Keeping every word the same, return the listing from its first line until the line holding "Click the Help" has been returned as well.

--*--

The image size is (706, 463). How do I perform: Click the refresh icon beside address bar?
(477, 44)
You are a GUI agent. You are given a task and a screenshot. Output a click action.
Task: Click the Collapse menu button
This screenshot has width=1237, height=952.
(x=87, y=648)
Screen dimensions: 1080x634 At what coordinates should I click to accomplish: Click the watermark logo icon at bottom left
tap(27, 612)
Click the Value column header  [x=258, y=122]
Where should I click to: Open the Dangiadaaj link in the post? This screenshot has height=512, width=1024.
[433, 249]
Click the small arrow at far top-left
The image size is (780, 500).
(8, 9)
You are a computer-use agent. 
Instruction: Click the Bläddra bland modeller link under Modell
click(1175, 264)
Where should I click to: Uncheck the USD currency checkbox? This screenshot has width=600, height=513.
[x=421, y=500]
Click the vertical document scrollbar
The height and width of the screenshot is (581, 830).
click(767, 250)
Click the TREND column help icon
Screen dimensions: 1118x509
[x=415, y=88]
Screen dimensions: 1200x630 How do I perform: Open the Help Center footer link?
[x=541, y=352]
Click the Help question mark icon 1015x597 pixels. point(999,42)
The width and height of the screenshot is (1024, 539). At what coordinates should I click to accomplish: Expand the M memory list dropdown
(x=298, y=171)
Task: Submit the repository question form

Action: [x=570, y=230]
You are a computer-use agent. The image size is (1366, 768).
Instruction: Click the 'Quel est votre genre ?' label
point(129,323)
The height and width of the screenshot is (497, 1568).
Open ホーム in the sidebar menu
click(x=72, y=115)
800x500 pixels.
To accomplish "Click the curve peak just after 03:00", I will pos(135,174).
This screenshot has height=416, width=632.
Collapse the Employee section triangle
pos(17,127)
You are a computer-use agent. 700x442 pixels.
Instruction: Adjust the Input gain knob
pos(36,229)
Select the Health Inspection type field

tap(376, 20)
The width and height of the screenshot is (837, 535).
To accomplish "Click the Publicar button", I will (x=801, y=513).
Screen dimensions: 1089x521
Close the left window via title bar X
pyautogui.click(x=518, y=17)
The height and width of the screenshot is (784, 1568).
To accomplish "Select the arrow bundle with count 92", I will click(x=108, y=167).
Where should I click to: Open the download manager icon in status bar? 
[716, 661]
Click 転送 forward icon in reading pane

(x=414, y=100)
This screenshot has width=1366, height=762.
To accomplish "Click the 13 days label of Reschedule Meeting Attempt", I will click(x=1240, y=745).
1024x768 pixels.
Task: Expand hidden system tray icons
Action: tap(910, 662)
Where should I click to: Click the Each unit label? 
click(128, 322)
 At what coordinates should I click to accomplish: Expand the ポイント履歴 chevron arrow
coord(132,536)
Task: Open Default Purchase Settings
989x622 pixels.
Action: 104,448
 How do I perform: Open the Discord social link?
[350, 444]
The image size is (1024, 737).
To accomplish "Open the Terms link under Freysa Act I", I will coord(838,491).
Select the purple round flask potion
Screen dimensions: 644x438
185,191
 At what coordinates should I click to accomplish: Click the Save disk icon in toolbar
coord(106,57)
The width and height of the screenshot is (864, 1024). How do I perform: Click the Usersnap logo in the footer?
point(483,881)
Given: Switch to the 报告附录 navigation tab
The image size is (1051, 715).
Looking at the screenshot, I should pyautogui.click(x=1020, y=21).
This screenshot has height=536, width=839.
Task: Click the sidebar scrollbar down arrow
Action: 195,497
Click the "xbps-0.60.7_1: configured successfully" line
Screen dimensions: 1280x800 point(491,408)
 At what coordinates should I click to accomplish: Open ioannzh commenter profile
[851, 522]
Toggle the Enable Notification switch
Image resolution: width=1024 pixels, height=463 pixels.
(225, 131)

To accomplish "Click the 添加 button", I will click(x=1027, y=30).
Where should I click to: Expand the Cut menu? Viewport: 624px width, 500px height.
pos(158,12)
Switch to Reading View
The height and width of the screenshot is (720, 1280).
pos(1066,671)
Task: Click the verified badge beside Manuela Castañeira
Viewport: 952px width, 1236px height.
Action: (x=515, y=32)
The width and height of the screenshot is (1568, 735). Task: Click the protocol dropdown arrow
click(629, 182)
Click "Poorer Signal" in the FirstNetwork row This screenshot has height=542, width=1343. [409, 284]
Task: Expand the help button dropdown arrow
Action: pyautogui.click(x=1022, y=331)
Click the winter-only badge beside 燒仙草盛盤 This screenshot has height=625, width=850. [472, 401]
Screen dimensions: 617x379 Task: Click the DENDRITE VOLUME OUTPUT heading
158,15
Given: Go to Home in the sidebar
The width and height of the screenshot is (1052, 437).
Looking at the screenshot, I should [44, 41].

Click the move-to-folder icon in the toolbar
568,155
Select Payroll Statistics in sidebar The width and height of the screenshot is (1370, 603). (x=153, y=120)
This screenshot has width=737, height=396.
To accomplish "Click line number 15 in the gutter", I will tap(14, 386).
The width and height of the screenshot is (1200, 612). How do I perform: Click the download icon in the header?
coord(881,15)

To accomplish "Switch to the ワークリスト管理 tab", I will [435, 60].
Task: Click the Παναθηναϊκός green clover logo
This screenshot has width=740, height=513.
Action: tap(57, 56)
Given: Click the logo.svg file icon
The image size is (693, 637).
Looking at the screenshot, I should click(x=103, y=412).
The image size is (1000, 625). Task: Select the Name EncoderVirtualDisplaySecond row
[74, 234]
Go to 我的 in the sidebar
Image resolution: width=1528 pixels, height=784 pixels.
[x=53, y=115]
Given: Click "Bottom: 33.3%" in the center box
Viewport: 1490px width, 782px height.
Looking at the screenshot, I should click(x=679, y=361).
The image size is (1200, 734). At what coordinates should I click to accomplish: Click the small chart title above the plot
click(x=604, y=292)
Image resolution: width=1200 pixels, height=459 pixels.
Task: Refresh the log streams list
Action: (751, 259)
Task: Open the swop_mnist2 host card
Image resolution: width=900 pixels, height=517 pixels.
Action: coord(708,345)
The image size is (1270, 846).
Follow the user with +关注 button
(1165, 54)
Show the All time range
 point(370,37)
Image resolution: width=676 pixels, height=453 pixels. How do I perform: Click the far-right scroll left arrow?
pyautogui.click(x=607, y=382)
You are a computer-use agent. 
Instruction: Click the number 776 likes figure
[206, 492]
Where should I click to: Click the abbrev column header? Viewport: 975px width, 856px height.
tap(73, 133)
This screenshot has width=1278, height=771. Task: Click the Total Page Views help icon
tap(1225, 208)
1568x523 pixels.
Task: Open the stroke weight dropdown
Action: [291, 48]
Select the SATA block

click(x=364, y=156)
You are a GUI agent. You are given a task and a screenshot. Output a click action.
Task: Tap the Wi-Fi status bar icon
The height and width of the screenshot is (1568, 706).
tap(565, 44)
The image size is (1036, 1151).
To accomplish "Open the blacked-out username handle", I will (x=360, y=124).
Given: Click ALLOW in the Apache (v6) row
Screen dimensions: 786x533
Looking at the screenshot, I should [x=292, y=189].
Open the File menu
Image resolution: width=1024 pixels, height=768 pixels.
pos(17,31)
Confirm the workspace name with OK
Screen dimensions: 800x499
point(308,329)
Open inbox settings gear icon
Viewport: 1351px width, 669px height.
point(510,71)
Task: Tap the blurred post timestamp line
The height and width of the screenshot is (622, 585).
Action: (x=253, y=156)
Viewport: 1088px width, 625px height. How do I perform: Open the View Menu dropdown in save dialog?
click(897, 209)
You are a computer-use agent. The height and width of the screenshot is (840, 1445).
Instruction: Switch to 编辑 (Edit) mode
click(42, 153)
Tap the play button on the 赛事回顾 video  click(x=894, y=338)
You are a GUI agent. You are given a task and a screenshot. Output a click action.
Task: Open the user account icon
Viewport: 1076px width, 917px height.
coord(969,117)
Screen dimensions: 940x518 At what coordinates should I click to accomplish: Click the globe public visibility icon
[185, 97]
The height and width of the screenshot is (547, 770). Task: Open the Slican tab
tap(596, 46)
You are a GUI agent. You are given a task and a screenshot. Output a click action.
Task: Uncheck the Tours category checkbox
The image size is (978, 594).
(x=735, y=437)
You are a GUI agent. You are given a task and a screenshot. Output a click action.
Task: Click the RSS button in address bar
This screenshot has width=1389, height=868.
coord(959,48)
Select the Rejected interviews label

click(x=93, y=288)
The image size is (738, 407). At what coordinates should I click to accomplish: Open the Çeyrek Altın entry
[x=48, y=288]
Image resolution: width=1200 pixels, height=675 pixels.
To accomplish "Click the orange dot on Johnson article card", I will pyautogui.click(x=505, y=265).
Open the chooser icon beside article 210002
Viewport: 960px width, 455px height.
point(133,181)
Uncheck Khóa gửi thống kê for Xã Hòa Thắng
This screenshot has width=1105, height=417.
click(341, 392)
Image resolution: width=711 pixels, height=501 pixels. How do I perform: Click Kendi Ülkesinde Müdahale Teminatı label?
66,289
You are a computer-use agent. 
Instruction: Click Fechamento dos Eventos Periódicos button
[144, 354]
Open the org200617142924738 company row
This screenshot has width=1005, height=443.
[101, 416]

--*--

**PROBLEM SOLUTION**:
The image size is (706, 463). How do I perform: Click the refresh icon beside address bar?
(477, 44)
You are a GUI agent. You are given a task and a screenshot. Output a click action.
Task: Click the Collapse menu button
This screenshot has width=1237, height=952.
(x=87, y=648)
Screen dimensions: 1080x634 At what coordinates should I click to accomplish: Click the watermark logo icon at bottom left
tap(27, 612)
Click the Value column header  [x=258, y=122]
Where should I click to: Open the Dangiadaaj link in the post? This screenshot has height=512, width=1024.
[433, 249]
Click the small arrow at far top-left
The image size is (780, 500).
(8, 9)
You are a computer-use agent. 
Instruction: Click the Bläddra bland modeller link under Modell
click(1175, 264)
Where should I click to: Uncheck the USD currency checkbox? This screenshot has width=600, height=513.
[x=421, y=500]
Click the vertical document scrollbar
The height and width of the screenshot is (581, 830).
click(767, 250)
Click the TREND column help icon
Screen dimensions: 1118x509
[x=415, y=88]
Screen dimensions: 1200x630 How do I perform: Open the Help Center footer link?
[x=541, y=352]
Click the Help question mark icon 1015x597 pixels. point(999,42)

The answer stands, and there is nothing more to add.